Le 6 février 2023, le programme d’information et d’analyse en ligne Redacted, animé par Natali et Clayton Morris, a diffusé une interview du journaliste Dan Cohen, leur nouveau correspondant à Washington, DC.

Cohen passe en revue les défis auxquels sont confrontés les États-Unis et le Canada, les deux principaux seigneurs néocoloniaux d’Haïti, pour lancer une intervention militaire dans un pays qui leur est presque universellement hostile. Il examine également le rôle des grands médias traditionnels dans l’élaboration du récit pour vendre les conceptions de Washington et d’Ottawa.

Nous présentons ci-dessous une transcription éditée de l’interview.


Clayton Morris : Depuis des mois maintenant, ici à Redacted, nous rapportons qu’une invasion d’Haïti est imminente. Ce n’est pas une question de si, c’est une question de quand cela va arriver. Au cours du week-end, l’invasion semble se rapprocher.

Le Canada, qui a coordonné ses démarches avec l’administration Biden, a déployé des avions militaires au-dessus d’Haïti ce week-end. Il a publié une déclaration disant que tout cela “pour perturber les activités des gangs”. Ils l’ont mis dans leur communiqué de presse.

Se joindre à moi maintenant pour discuter de cela est le correspondant expurgé Dan Cohen, qui est l’un des rares journalistes à faire des reportages depuis Haïti et qui est revenu il n’y a pas si longtemps de Port-au-Prince. Dan, bienvenue dans l’émission. Que pensez-vous de ce communiqué de presse et du timing de celui-ci ?

Dan Cohen: Eh bien, c’est vraiment intéressant de voir que le Canada a fait cette démarche de manière très publique, parce que, jusqu’à présent, c’était très silencieux, très silencieux, dans les coulisses.
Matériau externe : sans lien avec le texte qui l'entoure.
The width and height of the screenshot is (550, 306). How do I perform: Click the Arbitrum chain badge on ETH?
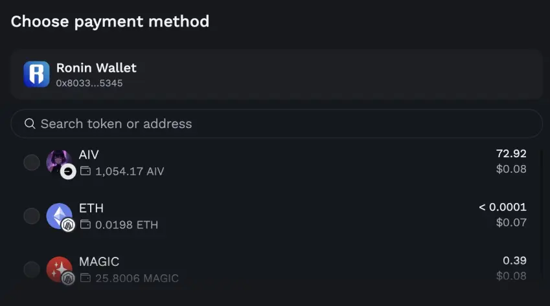tap(68, 224)
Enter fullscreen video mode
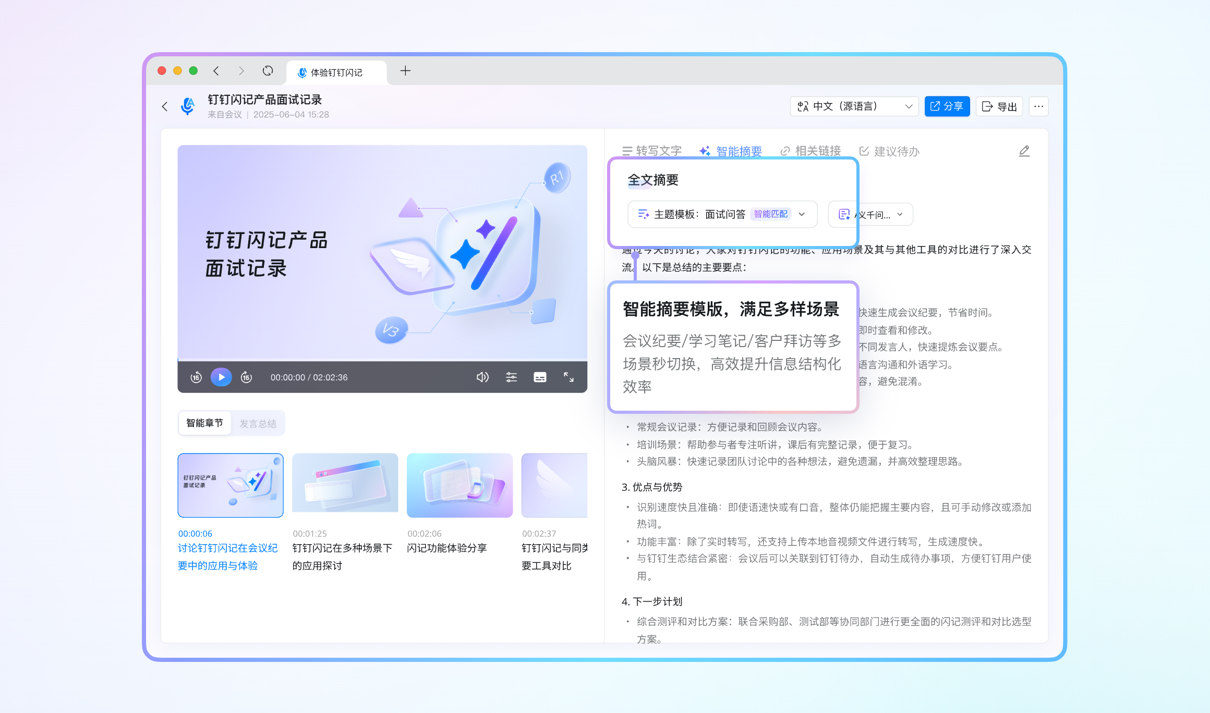This screenshot has width=1210, height=713. pos(568,377)
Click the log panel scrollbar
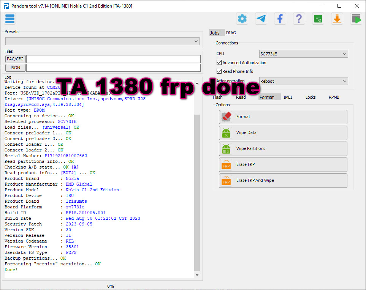 coord(196,178)
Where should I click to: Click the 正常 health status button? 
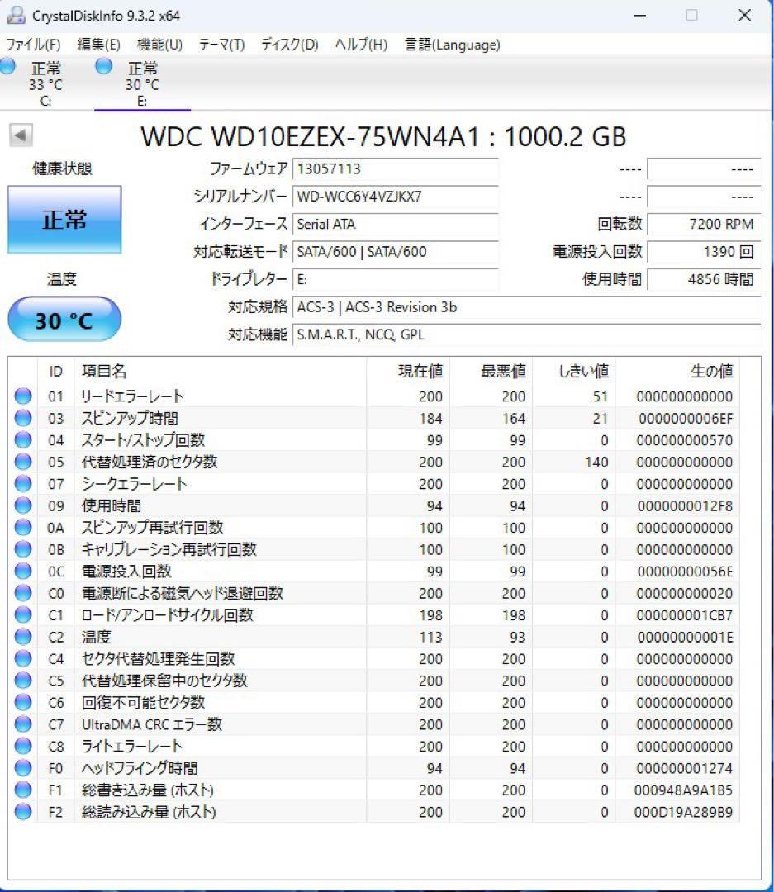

Lorsque l’administration Biden, y compris [le secrétaire d’État Anthony] Blinken, [le président Joe] Biden lui-même et le conseiller à la sécurité nationale Jake Sullivan se sont rendus au Mexique le mois dernier pour rencontrer leurs homologues canadiens et mexicains, Haïti était bien sûr à l’ordre du jour. Quand Sullivan a été interrogé sur ce qui se passait avec cette intervention en Haïti, il était plutôt muet. Il a dit, et je cite: « Ce que je ne veux pas faire, c’est brouiller qui que ce soit, donc je veux qu’ils puissent avoir la conversation. » Alors il n’avait vraiment pas envie d’en parler.

Cela contraste totalement avec cette annonce désormais très publique du ministère canadien des Affaires étrangères, qui a été diffusée par tous les canaux médiatiques grand public.

Je pense qu’il s’agit vraiment de tester les eaux; ils sondent pour voir quelle est la réaction.

L’avion que les Canadiens ont déployé s’appelle un CP-140 Aurora. Il s’agit d’un avion de patrouille à longue portée qui est utilisé pour divers types de missions au-dessus de la terre et de l’eau, selon le communiqué du ministère canadien des Affaires étrangères. Ils disent qu’il est utilisé non seulement pour la collecte de renseignements et la surveillance, mais qu’il a même des capacités de frappe, donc c’est évidemment, je dirais, une menace sinon une menace à peine voilée contre Haïti.

La principale personne à qui cela s’oppose est Jimmy “Barbecue” Cherizier, c’est la personnalité que les États-Unis veulent désespérément arrêter, emprisonner, assassiner, ou d’une manière ou d’une autre se débarrasser et briser en un million de morceaux le mouvement armé, « Forces révolutionnaires de la famille du G9 et alliés » qu’il dirige, ce qui représente une menace pour l’ordre dirigé par les États-Unis en Haïti.

J’ai parlé à Jimmy “Barbecue” Cherizier tard dimanche soir [Feb. 5] et a obtenu sa réaction à cet avion de guerre canadien.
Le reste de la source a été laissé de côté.